Une manifestation à Nouakchott, Mauritanie, 12 septembre 2012.

Le blogueur Mohamed Cheikh Ould Mkhaïtir, considéré par des ONG comme "symbole de la répression" en Mauritanie, reste en "détention" dans l'attente d'une décision de la Cour suprême, a déclaré mercredi le ministre de la Justice.

Le blogueur de 35 ans, condamné à mort en 2014 pour "apostasie", puis à deux ans de prison en appel en 2017, est considéré le "symbole de la répression en Mauritanie" par des organisations de défense des droits humains.

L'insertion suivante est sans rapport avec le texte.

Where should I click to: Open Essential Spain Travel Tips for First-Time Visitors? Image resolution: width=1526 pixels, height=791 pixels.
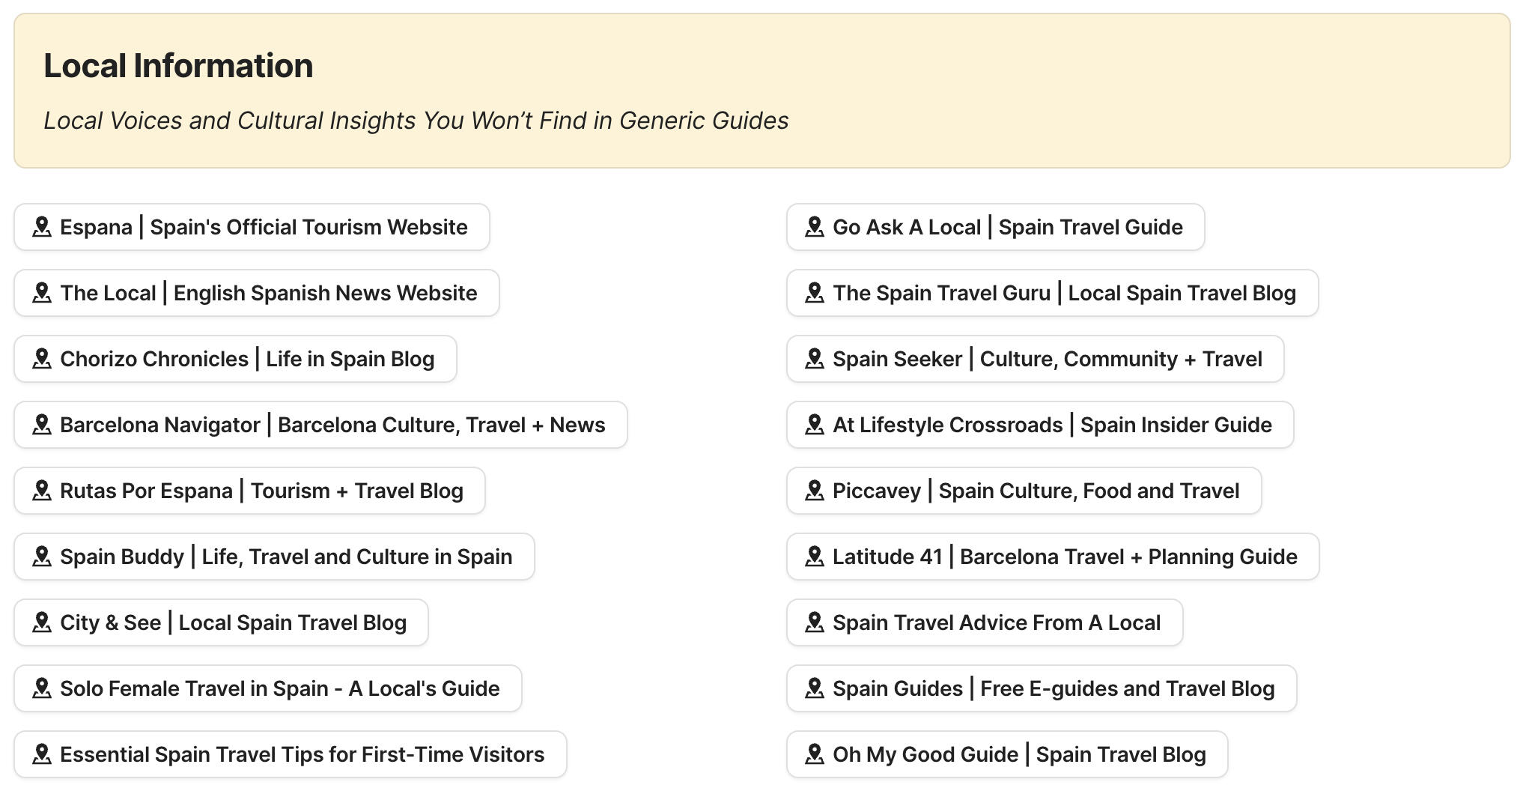(x=291, y=754)
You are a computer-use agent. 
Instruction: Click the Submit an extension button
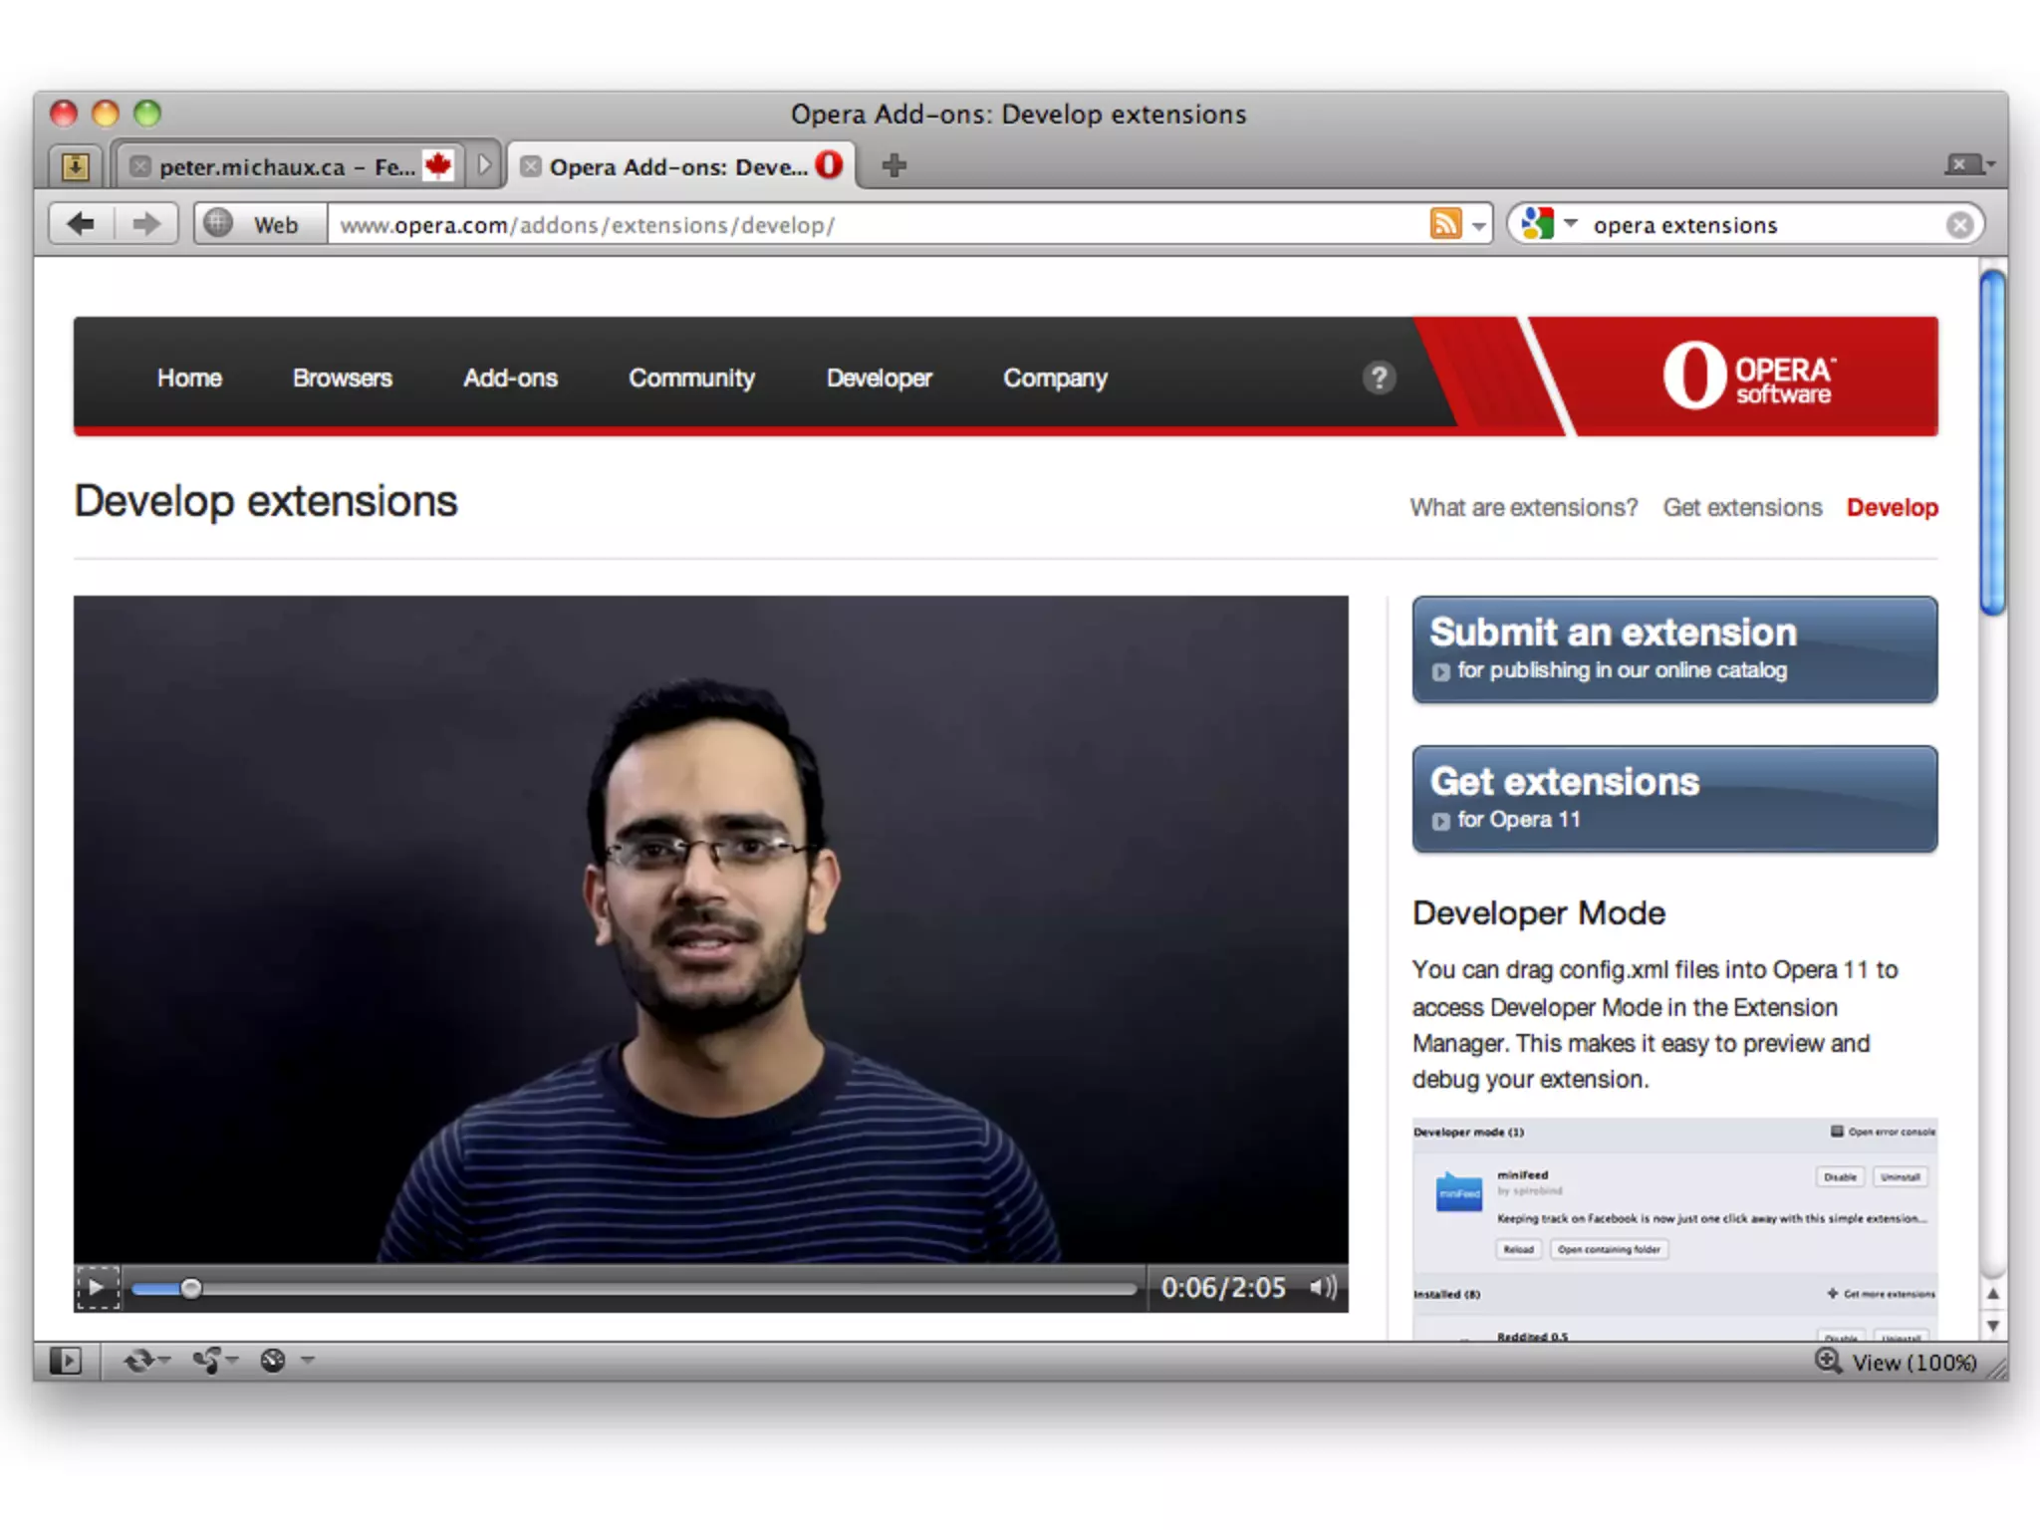pyautogui.click(x=1674, y=649)
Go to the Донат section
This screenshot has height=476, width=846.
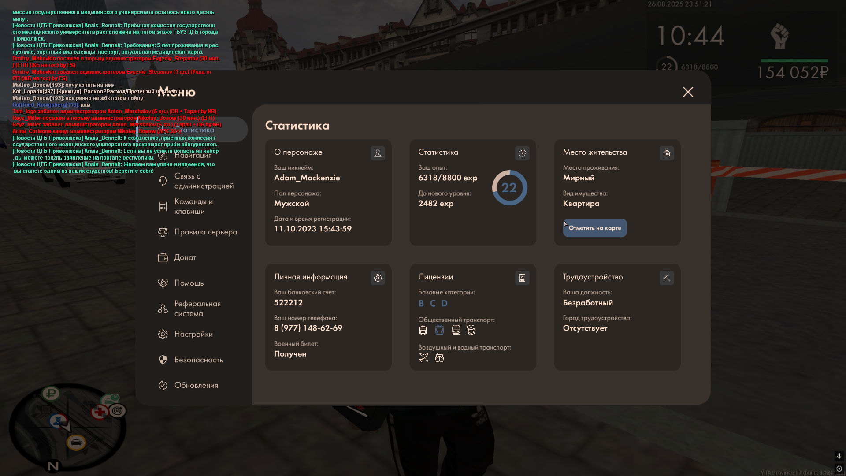click(x=185, y=257)
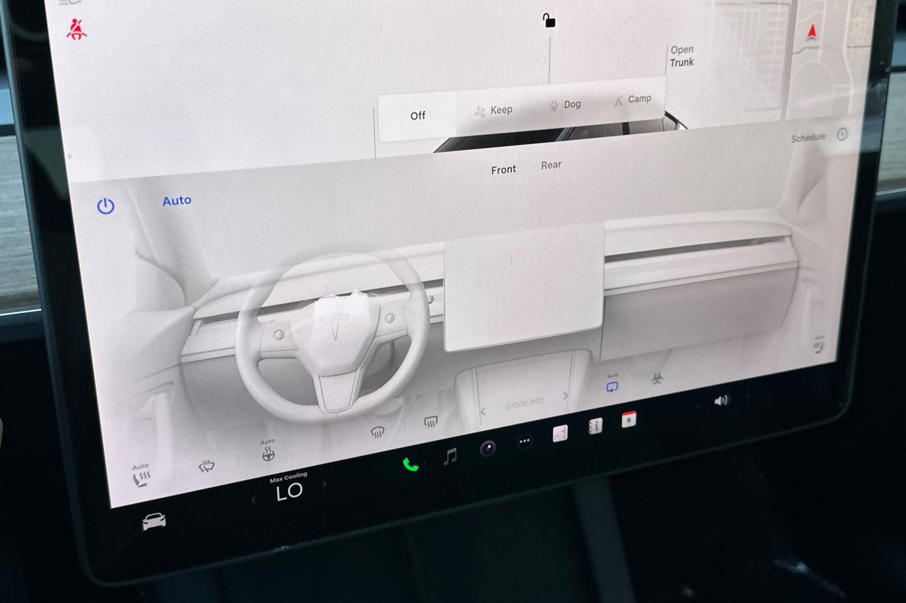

Mohamed Cheikh Ould Mkhaïtir est en "détention provisoire" et "seule la Cour suprême pourra statuer sur son sort", a déclaré le ministre mauritanien de la Justice Dia Moctar Malal devant l'Assemblée nationale, sans donner de date pour ce jugement.

Ayant passé quatre années en détention provisoire entre son arrestation et le jugement en appel, M. Ould Mkhaïtir aurait dû être remis en liberté après la réduction de peine, le pourvoi en cassation déposé par le parquet n'étant pas suspensif. Mais il a été placé en "détention administrative" dans un lieu inconnu, selon les autorités.

"Ni l'exécutif, ni le législatif ne peuvent imposer une décision le concernant", a encore déclaré le ministre, alors que cette affaire a déchaîné les passions en Mauritanie.

Le jeune homme avait été reconnu coupable d'apostasie (le fait de renier sa religion) pour un article sur internet taxé de blasphème envers le prophète de l'islam, Mahomet. Mais il avait ensuite exprimé son repentir.

En 2017, l'annonce de la réduction de sa peine en appel avait provoqué des manifestations de protestation et le gouvernement mauritanien avait, en avril 2018, adopté un projet de loi durcissant la législation contre les auteurs d'apostasie et de blasphème, rendant la peine de mort obligatoire contre eux même en cas de repentir.